▶ **TASK BRIEF**: Set down the entire passage on parenting and imperfection word for word, before the rows.

▶ **EXCERPT TO READ**:
---------------
NO. It can Not be my mission to watch these seeds take root and grow. Whether or not my children nourish the seeds I plant within them is out of my control. I do not believe in following the example of Satan to force my children to behave as he wanted to force us. That can not be the answer, and I will not do it.
And then there is the hope I have to be perfectly calm, and totally in control of my tongue; to speak and act so perfectly that I never set a wrong example. :O...
And I used to pray to accomplish this "soon, while my children still live in my home; so they can see and grow from my example!" :O I would pray to be a
Thankfully for me, despite my many imperfections, mistakes, and flaws. I have often thought of something which comforts me. I have considered the fact that other people's "imperfections, mistakes and flaws" are exactly what I have needed to be around in order for me to learn and grow and become a better person. If I lived in a world of perfect people, I would never learn patience, unconditional love, to forgive, to not judge etc. In short, I would never improve, and become a better, happier person.
---------------
▶ **GIVEN RECORDS**:
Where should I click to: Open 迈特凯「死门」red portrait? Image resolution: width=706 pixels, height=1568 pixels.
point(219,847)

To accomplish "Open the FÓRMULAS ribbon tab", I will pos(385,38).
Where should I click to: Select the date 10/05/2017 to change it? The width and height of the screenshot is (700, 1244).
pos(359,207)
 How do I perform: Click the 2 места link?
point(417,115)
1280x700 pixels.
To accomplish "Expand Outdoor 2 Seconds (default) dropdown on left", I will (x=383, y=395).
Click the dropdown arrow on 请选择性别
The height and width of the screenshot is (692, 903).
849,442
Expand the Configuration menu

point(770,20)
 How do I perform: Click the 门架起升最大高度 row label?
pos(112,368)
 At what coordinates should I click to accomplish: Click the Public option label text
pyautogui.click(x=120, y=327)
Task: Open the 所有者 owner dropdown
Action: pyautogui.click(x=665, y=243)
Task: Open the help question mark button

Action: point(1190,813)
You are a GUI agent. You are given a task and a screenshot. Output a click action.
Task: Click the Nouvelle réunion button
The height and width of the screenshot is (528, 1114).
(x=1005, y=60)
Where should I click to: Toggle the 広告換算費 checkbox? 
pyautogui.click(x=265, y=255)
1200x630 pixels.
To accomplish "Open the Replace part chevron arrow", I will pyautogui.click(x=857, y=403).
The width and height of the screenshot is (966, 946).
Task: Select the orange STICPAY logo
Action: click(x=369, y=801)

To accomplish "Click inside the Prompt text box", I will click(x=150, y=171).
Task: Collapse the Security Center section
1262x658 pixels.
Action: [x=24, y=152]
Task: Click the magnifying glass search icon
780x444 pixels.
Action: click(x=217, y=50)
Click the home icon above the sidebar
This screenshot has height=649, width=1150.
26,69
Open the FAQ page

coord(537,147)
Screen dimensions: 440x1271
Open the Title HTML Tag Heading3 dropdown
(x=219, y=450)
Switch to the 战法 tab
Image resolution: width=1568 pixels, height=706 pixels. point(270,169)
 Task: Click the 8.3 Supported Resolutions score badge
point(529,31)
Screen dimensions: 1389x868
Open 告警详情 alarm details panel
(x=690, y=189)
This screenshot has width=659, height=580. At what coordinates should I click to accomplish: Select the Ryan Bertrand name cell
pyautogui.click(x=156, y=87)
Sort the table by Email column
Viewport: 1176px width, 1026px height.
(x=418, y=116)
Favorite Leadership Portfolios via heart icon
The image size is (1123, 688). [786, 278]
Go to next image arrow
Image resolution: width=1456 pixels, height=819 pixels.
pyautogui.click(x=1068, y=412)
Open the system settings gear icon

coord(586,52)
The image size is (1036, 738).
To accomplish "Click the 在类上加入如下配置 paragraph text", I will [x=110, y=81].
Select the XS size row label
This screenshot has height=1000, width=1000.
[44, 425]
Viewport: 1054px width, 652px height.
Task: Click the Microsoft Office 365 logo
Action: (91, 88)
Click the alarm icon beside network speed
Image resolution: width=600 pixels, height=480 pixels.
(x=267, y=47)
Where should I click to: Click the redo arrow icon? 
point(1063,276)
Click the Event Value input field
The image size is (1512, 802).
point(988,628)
---------------
▶ **SOLUTION TO THIS EXERCISE**:
NO. It can Not be my mission to watch these seeds take root and grow. Whether or not my children nourish the seeds I plant within them is out of my control. I do not believe in following the example of Satan to force my children to behave as he wanted to force us. That can not be the answer, and I will not do it.
And then there is the hope I have to be perfectly calm, and totally in control of my tongue; to speak and act so perfectly that I never set a wrong example. :O...
And I used to pray to accomplish this "soon, while my children still live in my home; so they can see and grow from my example!" :O I would pray to be a
Thankfully for me, despite my many imperfections, mistakes, and flaws. I have often thought of something which comforts me. I have considered the fact that other people's "imperfections, mistakes and flaws" are exactly what I have needed to be around in order for me to learn and grow and become a better person. If I lived in a world of perfect people, I would never learn patience, unconditional love, to forgive, to not judge etc. In short, I would never improve, and become a better, happier person.